Hi Leif

I've had the same problem. I tried with 4.2.0 as well, in both fedora 17 and 
centos6, using java-6 and java-7 (openjdk and oracel/sun as well). I could 
NEVER 
use example-DIH against a mailbox having mails attachments. Only mails without 
them, even if they were HTML, but as long as I included at least 2 MIME parts 
(body + attachment), they disappeared from the indexing.

So I decided to put some traces in the code, and I found out that the trace 
"isMimeType #2" is never shown. After I've modified the code, I'm sure that for 
every mail with attachment I send, the code "part.getContent()" returns null, 
hence the unexpected result.

#FILE: solr-4.2.0/solr/contrib/dataimporthandler-
extras/src/java/org/apache/solr/handler/dataimport/MailEntityProcessor.java

  public void addPartToDocument(Part part, Map<String, Object> row, boolean 
outerMost) throws Exception {
    LOG.info("Inside addPartToDocument start");
    if (part instanceof Message) {
      LOG.info("Inside addPartToDocument.part instanceof message");
      addEnvelopToDocument(part, row);
    }

    String ct = part.getContentType();
    ContentType ctype = new ContentType(ct);
    if (part.isMimeType("multipart/*")) {
      LOG.info("Inside addPartToDocument.isMimeType #1 "+ ct);
      if (part.getContent() != null){
        Multipart mp = (Multipart) part.getContent();
        LOG.info("Inside addPartToDocument.isMimeType #2");
        int count = mp.getCount();
        LOG.info("Inside addPartToDocument.isMimeType #3 count 
is"+String.valueOf(count));
        if (part.isMimeType("multipart/alternative"))
          count = 1;
        for (int i = 0; i < count; i++)
        {
          LOG.info("Inside addPartToDocument.isMimeType.for()");
          addPartToDocument(mp.getBodyPart(i), row, false);
        }
      }
    } else if (part.isMimeType("message/rfc822")) {
      addPartToDocument((Part) part.getContent(), row, false);
    } else {
      LOG.info("Inside addPartToDocument.ELSE #1");
      String disp = part.getDisposition();
      if (!processAttachment || (disp != null && 
disp.equalsIgnoreCase(Part.ATTACHMENT)))        return;
      LOG.info("Inside addPartToDocument.ELSE #2");
      InputStream is = part.getInputStream();
      String fileName = part.getFileName();
      Metadata md = new Metadata();
      md.set(HttpHeaders.CONTENT_TYPE, 
ctype.getBaseType().toLowerCase(Locale.ROOT));
      md.set(TikaMetadataKeys.RESOURCE_NAME_KEY, fileName);
      String content = tika.parseToString(is, md);
      LOG.info("Inside addPartToDocument.ELSE #3");
      if (disp != null && disp.equalsIgnoreCase(Part.ATTACHMENT)) {
        LOG.info("Inside addPartToDocument.ELSE #4aaa");
        if (row.get(ATTACHMENT) == null)
          row.put(ATTACHMENT, new ArrayList<String>());
        List<String> contents = (List<String>) row.get(ATTACHMENT);
        contents.add(content);
        row.put(ATTACHMENT, contents);
        if (row.get(ATTACHMENT_NAMES) == null)
          row.put(ATTACHMENT_NAMES, new ArrayList<String>());
        List<String> names = (List<String>) row.get(ATTACHMENT_NAMES);
        names.add(fileName);
        row.put(ATTACHMENT_NAMES, names);
      } else {
        LOG.info("Inside addPartToDocument.ELSE #4bis");
        if (row.get(CONTENT) == null)
          row.put(CONTENT, new ArrayList<String>());
        List<String> contents = (List<String>) row.get(CONTENT);
        contents.add(content);
        row.put(CONTENT, contents);
      }
    }
  }

My solrconfig is the same as included in the example-DIH folder.

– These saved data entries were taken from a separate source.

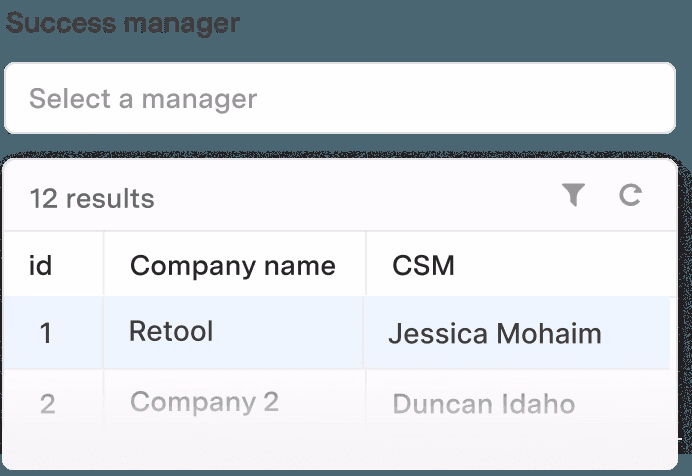
Task: Click empty toolbar space left of filter icon
Action: (400, 197)
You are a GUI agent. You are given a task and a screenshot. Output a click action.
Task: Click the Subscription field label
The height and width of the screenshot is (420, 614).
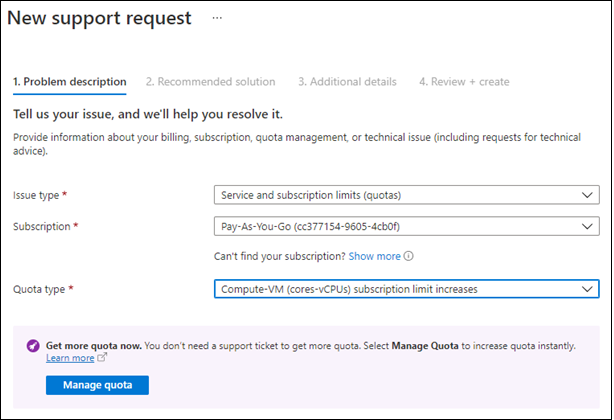[x=43, y=227]
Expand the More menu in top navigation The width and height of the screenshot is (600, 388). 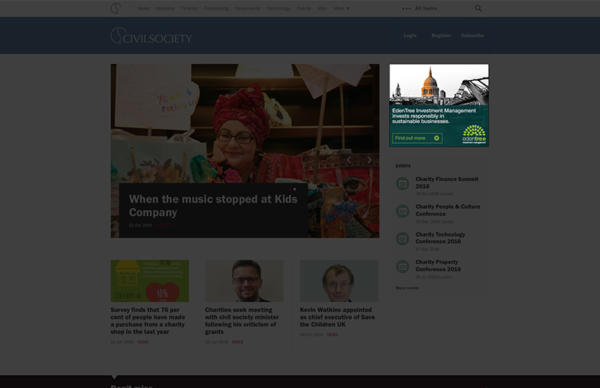pos(341,8)
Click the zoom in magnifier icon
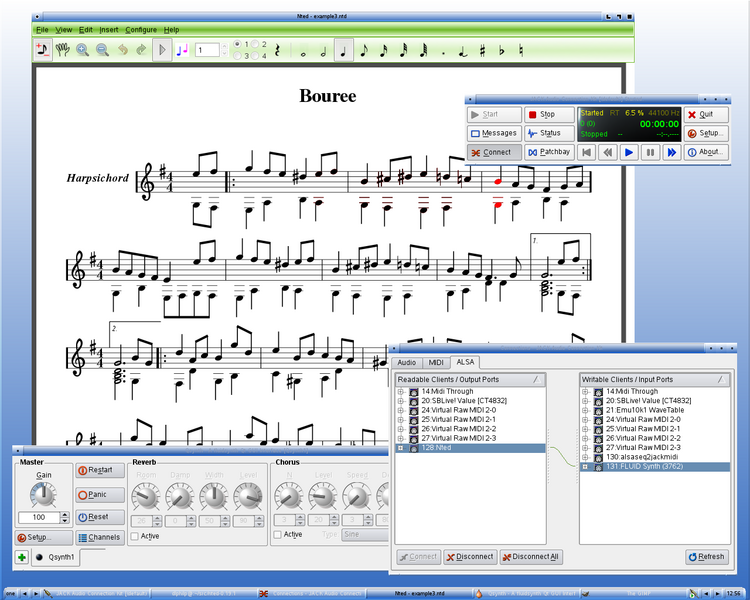 82,49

I've found in google that javamail+activation could cause problems if the 
version included in the application doesn't match the ones that are now 
included 
in the JRE. I tried removing them, putting newer versions, etc, but no result.

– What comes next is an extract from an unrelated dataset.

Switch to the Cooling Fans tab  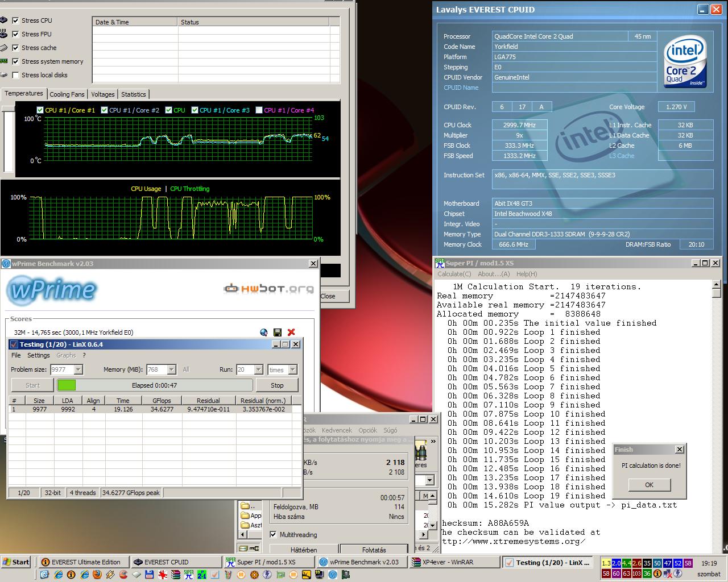click(x=67, y=94)
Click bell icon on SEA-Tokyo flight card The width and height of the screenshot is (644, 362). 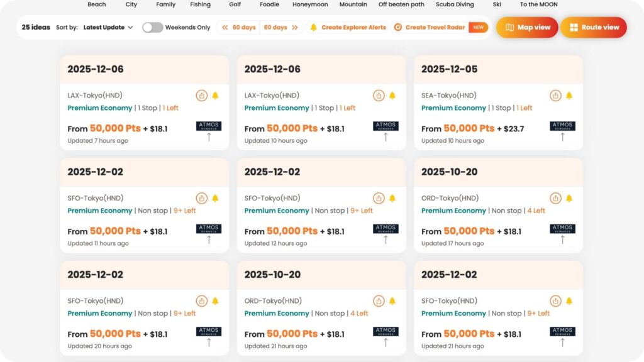click(569, 96)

I believe that the handling of the multipart MIME lacks some error checking, 
and 
it is probably related to the content outside the MIME boundaries (in my 
example, the text "This is a multi-part message in MIME format."):

I really hope that some SOLR developer can have a look, we cannot be the only 
ones having this problem. And I've spent almost twenty hours debugging this.

Regards

PS: Example of mail that doesn't get processed:
Return-Path: marcos.gar...@savoirfairelinux.com
Received: from mail.savoirfairelinux.com (LHLO mail.savoirfairelinux.com)
 (192.168.52.6) by mail.savoirfairelinux.com with LMTP; Mon, 18 Mar 2013
 12:10:22 -0400 (EDT)
Received: from localhost (localhost [127.0.0.1])
        by mail.savoirfairelinux.com (Postfix) with ESMTP id 39CA425819D
        for <solr.t...@savoirfairelinux.com>; Mon, 18 Mar 2013 12:10:22 -0400 
(EDT)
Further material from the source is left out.